In contrast with studies from Jos [22], Sokoto [32) and Kenya [21, 35] maternal age was not associated with the practice of exclusive breastfeeding. Although about a quarter (25.4%) of respondents had experienced pain while breastfeeding, it was not associated with the practice of exclusive breastfeeding; a contrast with a previous study, which found breastfeeding practice to be associated with the mothers’ previous breastfeeding experience and self-efficacy with respect to breastfeeding [36].
A cross-sectional study in Bangladesh, found type of delivery and wealth quantile to be associated with the practice of exclusive breastfeeding [19). In Kenya, a rapid qualitative assessment of infant and young child feeding attitudes and beliefs, revealed an association between social and economic factors and breastfeeding practices. Some mothers were under pressure to introduce complementary foods earlier than recommended, which is similar to findings from this study. Furthermore, a general lack of community support for adequate infant and young child feeding was noted [35). The survey also revealed the influence of health institutions on breastfeeding and other infant and young child feeding practices. Health workers were not routinely educating mothers on infant feeding in Kenya.
The Innocenti Declaration, adopted 25years ago sought to address inappropriate infant and young child feeding practices, all over the world. About 15years later, the problems of sub-optimal breastfeeding, poor complimentary feeding and all forms of inappropriate infant and young child feeding practices still persist in many countries, including those of sub-Saharan Africa. Clearly-defined roles for health workers, health facilities and mothers are outlined in the document for implementation at both facility and community levels [38].
The very poor nutritional performance of the country and the obvious need for evidence-based community and facility-level interventions, aimed at correcting the anomaly, must be addressed adequately.
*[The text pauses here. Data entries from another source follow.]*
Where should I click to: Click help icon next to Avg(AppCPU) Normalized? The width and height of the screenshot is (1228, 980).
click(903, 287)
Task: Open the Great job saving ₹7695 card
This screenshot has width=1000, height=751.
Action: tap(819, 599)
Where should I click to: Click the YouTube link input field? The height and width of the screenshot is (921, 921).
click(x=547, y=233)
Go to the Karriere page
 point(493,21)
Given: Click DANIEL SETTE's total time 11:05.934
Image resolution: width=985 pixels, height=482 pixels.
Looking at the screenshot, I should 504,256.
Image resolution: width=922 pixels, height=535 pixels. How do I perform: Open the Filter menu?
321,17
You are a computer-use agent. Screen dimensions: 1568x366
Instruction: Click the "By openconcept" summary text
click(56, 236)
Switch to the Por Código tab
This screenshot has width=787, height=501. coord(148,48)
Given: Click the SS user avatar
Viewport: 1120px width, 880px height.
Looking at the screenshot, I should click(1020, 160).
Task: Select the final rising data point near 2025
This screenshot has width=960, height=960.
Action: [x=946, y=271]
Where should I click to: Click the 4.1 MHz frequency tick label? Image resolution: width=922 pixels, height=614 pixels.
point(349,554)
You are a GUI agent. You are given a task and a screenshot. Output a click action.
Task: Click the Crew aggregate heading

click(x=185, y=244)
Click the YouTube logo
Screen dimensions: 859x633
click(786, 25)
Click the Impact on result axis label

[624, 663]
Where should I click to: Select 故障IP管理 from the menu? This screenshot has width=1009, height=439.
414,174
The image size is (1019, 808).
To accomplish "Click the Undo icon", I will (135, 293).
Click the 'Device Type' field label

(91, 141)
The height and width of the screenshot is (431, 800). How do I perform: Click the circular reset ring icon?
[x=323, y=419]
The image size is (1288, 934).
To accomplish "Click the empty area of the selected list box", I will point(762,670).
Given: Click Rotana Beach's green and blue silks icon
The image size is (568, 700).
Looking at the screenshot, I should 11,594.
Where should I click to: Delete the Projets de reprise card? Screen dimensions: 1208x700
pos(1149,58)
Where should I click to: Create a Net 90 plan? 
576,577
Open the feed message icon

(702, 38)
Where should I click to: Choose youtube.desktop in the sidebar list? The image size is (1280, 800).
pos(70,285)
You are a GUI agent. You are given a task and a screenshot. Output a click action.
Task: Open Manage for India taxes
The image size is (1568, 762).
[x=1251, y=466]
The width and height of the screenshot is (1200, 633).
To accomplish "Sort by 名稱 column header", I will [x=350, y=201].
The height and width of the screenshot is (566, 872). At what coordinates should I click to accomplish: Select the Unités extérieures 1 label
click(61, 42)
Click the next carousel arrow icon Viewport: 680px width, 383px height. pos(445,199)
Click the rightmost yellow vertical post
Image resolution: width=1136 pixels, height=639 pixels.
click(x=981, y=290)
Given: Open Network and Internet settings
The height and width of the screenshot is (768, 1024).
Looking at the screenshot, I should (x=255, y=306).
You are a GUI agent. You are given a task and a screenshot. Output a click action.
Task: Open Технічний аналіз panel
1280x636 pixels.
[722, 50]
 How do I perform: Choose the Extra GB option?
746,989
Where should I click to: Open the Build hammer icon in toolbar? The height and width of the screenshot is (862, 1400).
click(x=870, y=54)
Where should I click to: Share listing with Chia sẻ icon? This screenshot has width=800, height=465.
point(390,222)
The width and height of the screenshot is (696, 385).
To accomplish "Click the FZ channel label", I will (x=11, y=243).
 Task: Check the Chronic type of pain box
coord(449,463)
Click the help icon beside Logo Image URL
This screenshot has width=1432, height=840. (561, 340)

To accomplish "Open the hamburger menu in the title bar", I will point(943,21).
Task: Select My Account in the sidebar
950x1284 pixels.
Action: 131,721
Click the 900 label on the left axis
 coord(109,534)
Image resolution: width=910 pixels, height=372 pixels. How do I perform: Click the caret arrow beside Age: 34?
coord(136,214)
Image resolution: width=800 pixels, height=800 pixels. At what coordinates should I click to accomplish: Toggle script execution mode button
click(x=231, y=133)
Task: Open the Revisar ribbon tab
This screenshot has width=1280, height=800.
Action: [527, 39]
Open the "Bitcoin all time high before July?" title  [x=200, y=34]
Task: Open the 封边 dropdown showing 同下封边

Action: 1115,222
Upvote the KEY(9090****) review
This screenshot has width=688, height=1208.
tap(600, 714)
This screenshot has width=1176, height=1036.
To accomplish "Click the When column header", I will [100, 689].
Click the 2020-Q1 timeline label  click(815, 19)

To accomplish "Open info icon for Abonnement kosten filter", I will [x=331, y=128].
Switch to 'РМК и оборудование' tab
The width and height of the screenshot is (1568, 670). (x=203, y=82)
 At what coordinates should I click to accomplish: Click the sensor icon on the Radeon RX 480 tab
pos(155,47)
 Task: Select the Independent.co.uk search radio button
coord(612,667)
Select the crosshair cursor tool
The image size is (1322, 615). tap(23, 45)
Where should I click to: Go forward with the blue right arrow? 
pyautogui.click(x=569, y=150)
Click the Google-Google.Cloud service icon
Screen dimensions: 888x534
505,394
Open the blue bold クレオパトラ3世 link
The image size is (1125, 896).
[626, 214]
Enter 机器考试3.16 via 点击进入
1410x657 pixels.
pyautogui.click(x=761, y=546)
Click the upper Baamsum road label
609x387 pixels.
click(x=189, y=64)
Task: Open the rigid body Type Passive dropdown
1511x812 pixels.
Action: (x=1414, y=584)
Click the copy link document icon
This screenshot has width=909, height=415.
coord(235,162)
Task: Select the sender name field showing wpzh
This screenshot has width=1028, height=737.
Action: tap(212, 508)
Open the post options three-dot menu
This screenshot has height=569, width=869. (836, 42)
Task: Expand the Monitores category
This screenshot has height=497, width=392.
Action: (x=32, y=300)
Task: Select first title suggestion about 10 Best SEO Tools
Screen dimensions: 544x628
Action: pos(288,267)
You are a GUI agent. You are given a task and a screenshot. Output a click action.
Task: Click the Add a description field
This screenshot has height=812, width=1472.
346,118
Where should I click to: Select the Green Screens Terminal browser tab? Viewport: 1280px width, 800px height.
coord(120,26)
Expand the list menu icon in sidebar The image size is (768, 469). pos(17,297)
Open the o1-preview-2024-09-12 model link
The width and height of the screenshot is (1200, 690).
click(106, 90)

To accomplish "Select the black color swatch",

Health workers must be alive to their responsibilities of nutrition education and health promotion among mothers of under-fives and the general population. The strategies contained in the Innocenti Declaration and the Baby-Friendly Hospital Initiative, though of over two decades, are still very much appropriate for today’s breastfeeding challenges. Health facilities must be seen to encourage the early initiation and maintenance of exclusive breastfeeding among mothers.

5. Conclusions

The practice of exclusive was fair among respondents. Educational status, being under pressure to practice mixed feeding and method of breastfeeding were associated with the practice of exclusive breastfeeding.

ACKNOWLEDGEMENTS

The authors wish to express our gratitude to Dr O.E. Amoran, Dr O.A. Jeminusi, Mr Biodun and other staff of the Sagamu Community Centre for their support in data collection and preparation of the manuscript.